**WORK TO DO:**
1. In the essay on walking, what did the wife get after the rain ended the early-morning walks?
2. Resume the essay on walking for pleasure, picking up right after its final sentence.

┌─ GIVEN PASSAGE

Walk for the Pure Pleasure of Walking

My wife thought that my developing pot belly would soon out-belly her pregnant body. So, everyday, the alarm would be set to go off at 5am. You can press the snooze button on the alarm but you cannot stop a nagging wife. So out I had to go, walking towards a healthy lifestyle. But soon when the rain set in the walking burned out long before the belly ever did. But there was no getting away from a wife defeated. She went and brought a treadmill. I thought I was done for. A year later, it lies forgotten in a corner, now more a cloth hanger than an exercise equipment.

However, the wake-up call came soon. A routine health check-up and the doctor was reinforcing the better half’s concerns. And did I see an I-told-you-so look on her face! A busy life is the easiest of excuses to proffer to escape any exercise. And after the initial enthusiasm wears down, one no longer enjoys the walk for itself. We do the customary 10 rounds of the garden as if counting the beads on a rosary—ears plugged with our pods and eyes shut to everything, except the path ahead.

Work up a sweat, come back and freshen up, gulp a quick breakfast and off to work. We are so busy walking that we fail to see the flowers by the walkway or the other walkers out on a similar mission or the elderly men and women doubling up to work up a laugh. Keep walking, as one ad line goes.

└─
┌─ EXTRACTED MATERIAL

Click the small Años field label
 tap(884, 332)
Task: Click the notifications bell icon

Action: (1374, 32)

└─
┌─ EXTRACTED MATERIAL

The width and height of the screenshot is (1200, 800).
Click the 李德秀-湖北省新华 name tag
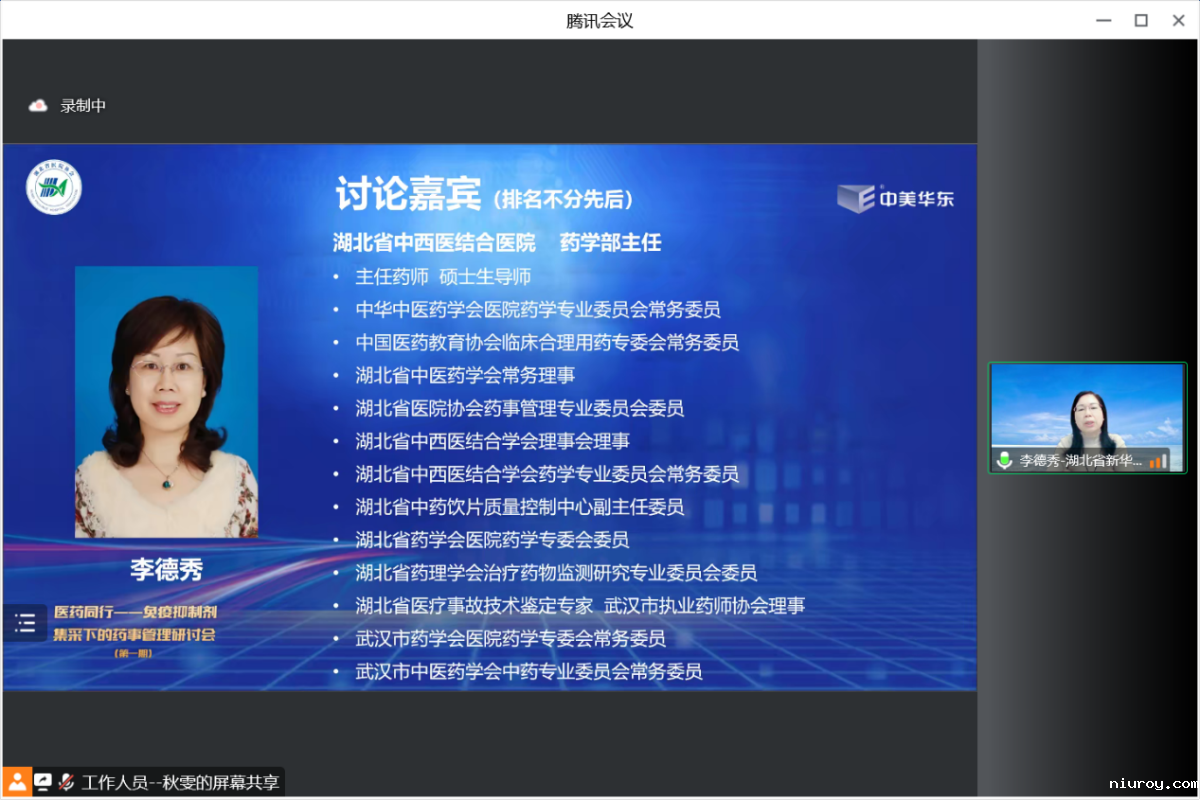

└─

**EXERCISE RESPONSES:**
1. A treadmill.

2.
No time to see the old men we overtake in our laps; who are out together in the morning, having a leisurely walk and then sitting on the garden benches talking about how times have changed. They have no laps to complete, no train to catch. We hope we will be never like them as we rush to catch our train or bus. Walking for exercising’s sake was soon becoming a burden. And then, it struck me that I could start walking for the sake of walking.

So, I started walking a kilometre or so to the bus stop daily on my way to and back from work. While the rest of the world was zipping past on two- and four-wheelers, I was footing it to the bus stop, and soon enjoying it. Gandhiji, in his Experiments with truth talks about his days when he would walk to the courts to save money and make a virtue out of necessity. I was in no dire straits like the Mahatma.

Walking could be fun as long as it was not exercise. And one need not be lonely when walking alone—Ekla Chalo as our Nobel Laureate Tagore once sang. Far better than walking on a treadmill listening to music or the early morning 10 rounds of the garden path, my walk was no physical exercise. I realised that leaving five minutes early and a steady walk without hurrying set my mind free.

Like Henry David Thoreau wrote, we must walk like the camel, which ruminates when walking. Or like he mentions in his essay, “Walking”, it was said of Wordsworth, “here is his library, but his study is out of doors.”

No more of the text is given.